Ein Bekannter fragte mich um Rat bezüglich eines Seerosenlieferanten und ich empfahl ihm als Händler hier unseren Forumsmoderator.Den schrieb er 2 x mal mit einer Frage bezüglich einer geplanten Bestellung bei ihm an.
Leider bekam er nie eine Antwort und bestellte nun bei seerosensorten.de seine Pflanzen.Alles verlief absolut professionell und zügiger und freundlicher und kompetenter konnte die Kommunikation  und Lieferung nicht sein,wie ich beobachten konnte.Daher meine Empfehlung s.o.!

Gruß

Bernd


----------



## RonnyS311 (15. Mai 2013)

*AW: seerosensorten.de zu empfehlen?*

Die Seerose hat es doch bis zur Oberfläche geschafft, obwohl ich sie direkt in 1m Tiefe gepflanzt hatte.

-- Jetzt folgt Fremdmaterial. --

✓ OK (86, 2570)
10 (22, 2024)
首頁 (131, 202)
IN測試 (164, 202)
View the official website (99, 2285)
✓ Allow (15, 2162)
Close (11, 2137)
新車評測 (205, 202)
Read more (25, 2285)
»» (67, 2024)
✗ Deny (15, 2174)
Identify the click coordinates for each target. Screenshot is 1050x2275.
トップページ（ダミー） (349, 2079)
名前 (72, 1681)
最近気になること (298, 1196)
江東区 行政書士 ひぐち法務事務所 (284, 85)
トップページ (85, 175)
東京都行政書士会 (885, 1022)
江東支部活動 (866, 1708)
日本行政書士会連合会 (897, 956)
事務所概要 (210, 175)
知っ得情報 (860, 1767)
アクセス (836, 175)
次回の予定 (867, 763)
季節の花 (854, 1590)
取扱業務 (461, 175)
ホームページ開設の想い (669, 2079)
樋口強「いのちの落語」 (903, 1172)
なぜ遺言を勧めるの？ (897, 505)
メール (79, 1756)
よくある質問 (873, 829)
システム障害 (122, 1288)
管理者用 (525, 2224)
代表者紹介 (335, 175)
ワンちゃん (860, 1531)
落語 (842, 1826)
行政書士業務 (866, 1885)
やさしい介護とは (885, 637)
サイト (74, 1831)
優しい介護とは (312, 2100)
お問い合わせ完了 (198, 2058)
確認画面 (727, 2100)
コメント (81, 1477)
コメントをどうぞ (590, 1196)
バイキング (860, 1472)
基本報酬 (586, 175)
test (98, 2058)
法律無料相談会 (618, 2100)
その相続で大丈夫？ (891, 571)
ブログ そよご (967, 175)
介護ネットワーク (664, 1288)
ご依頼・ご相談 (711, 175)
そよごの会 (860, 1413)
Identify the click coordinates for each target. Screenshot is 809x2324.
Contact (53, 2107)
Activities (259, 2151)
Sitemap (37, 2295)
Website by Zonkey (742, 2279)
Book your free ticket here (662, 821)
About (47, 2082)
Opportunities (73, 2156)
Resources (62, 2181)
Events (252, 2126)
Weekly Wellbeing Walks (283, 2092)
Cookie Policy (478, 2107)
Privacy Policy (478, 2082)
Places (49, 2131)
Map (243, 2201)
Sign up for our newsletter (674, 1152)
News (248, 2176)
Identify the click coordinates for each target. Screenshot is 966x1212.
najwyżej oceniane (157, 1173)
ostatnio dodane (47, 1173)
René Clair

_Edit: Der Rest ist schon wieder ein ganz anderes Thema_


----------



## mitch (16. Mai 2013)

*AW: seerosensorten.de zu empfehlen?*

Hallo Ronny,

die Seerosen mögen es nicht so gerne wenn sie von oben ständig berieselt werden (Springbrunnendüse) 

Wenn du viele schöne Blüten haben willst wirst du den Springbrunnen woanders hinstellen müssen


----------



## RonnyS311 (16. Mai 2013)

*AW: seerosensorten.de zu empfehlen?*

Aber im vorderen Bereich kommt der Springbrunnen ja gar nicht hin (geht nur bis zu der Verengung).


----------



## mitch (16. Mai 2013)

*AW: seerosensorten.de zu empfehlen?*

es hat halt auf dem Bild so ausgesehen   wenn´s ned so iss, dann ist es ja ok


----------



## Nymphaion (17. Mai 2013)

*AW: seerosensorten.de zu empfehlen?*



Deuned schrieb:


> ... ich empfahl ihm als Händler hier unseren Forumsmoderator.Den schrieb er 2 x mal mit einer Frage bezüglich einer geplanten Bestellung bei ihm an.
> Leider bekam er nie eine Antwort ...



Guten Morgen,

auch ich kann seerosensorten.de objektiv gesehen nur empfehlen, gehört zu den größten und professionellsten Kollegen und hat eine dementsprechende Mannschaftsgröße im Hintergrund die für den reibungslosen Ablauf und die Kommunikation sorgt. 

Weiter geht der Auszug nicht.